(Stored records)
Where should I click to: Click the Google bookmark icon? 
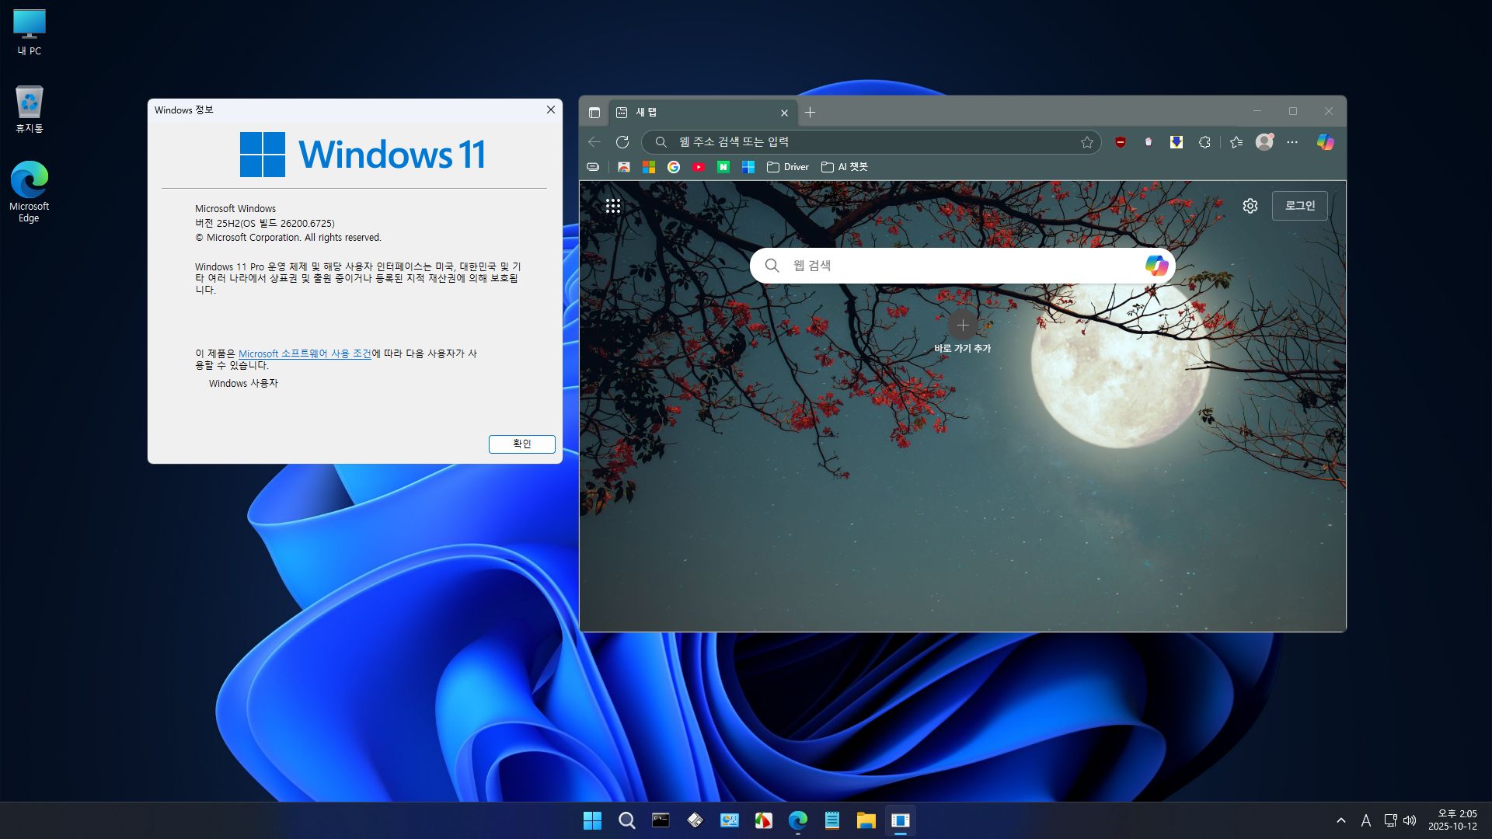[674, 167]
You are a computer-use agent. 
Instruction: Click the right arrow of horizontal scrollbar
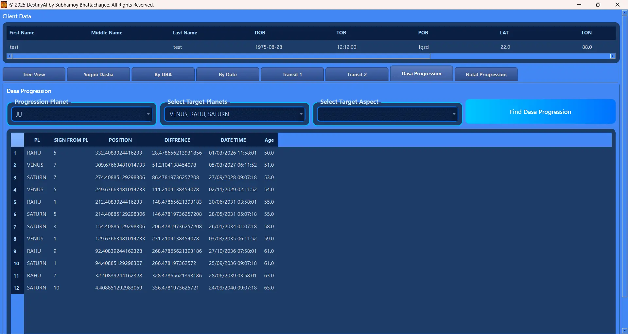coord(613,56)
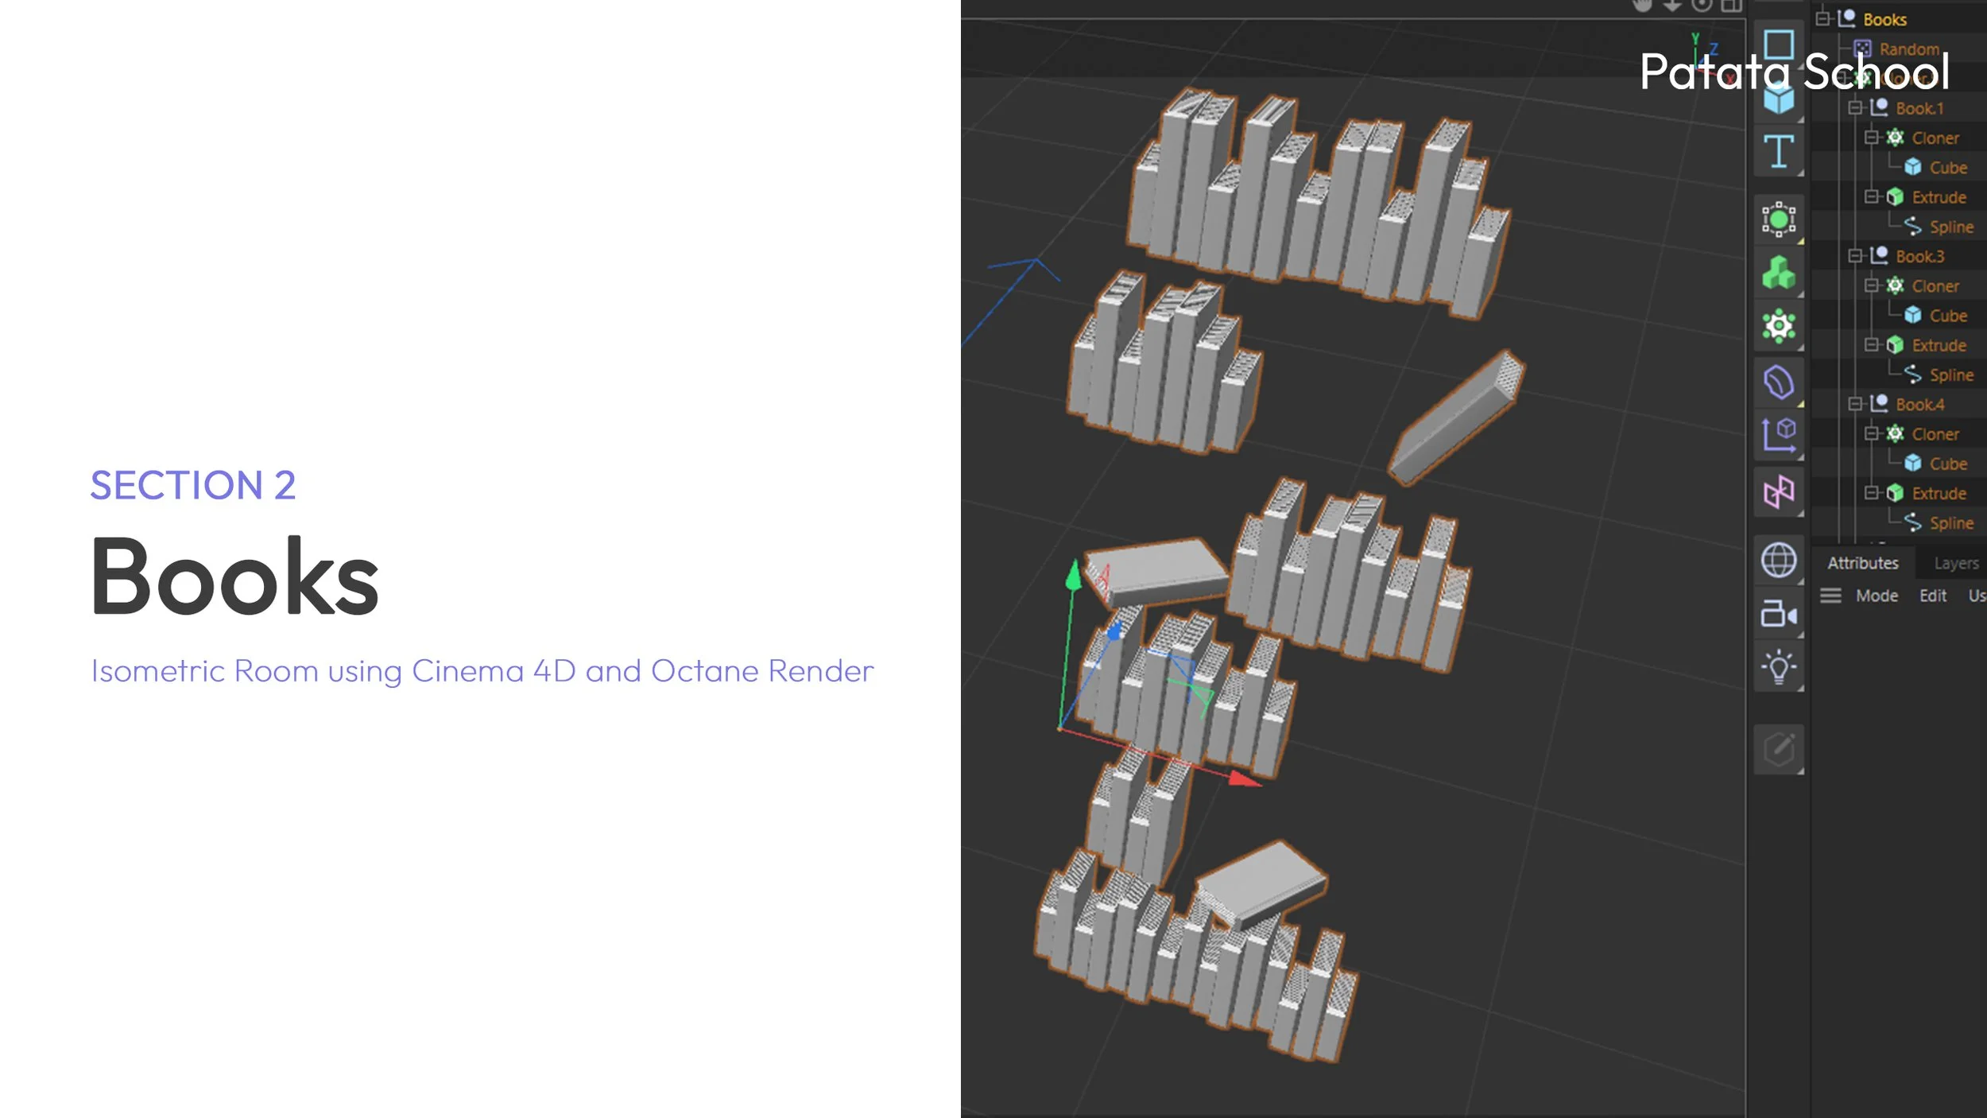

**Directions**
Would you copy all of the data exactly? Keep the pictures out of it.

**Response area**
Where should I click to: Click the Google bookmark icon? 
[674, 167]
You are a computer-use agent. 
Instruction: Click the right arrow of horizontal scrollbar
coord(613,56)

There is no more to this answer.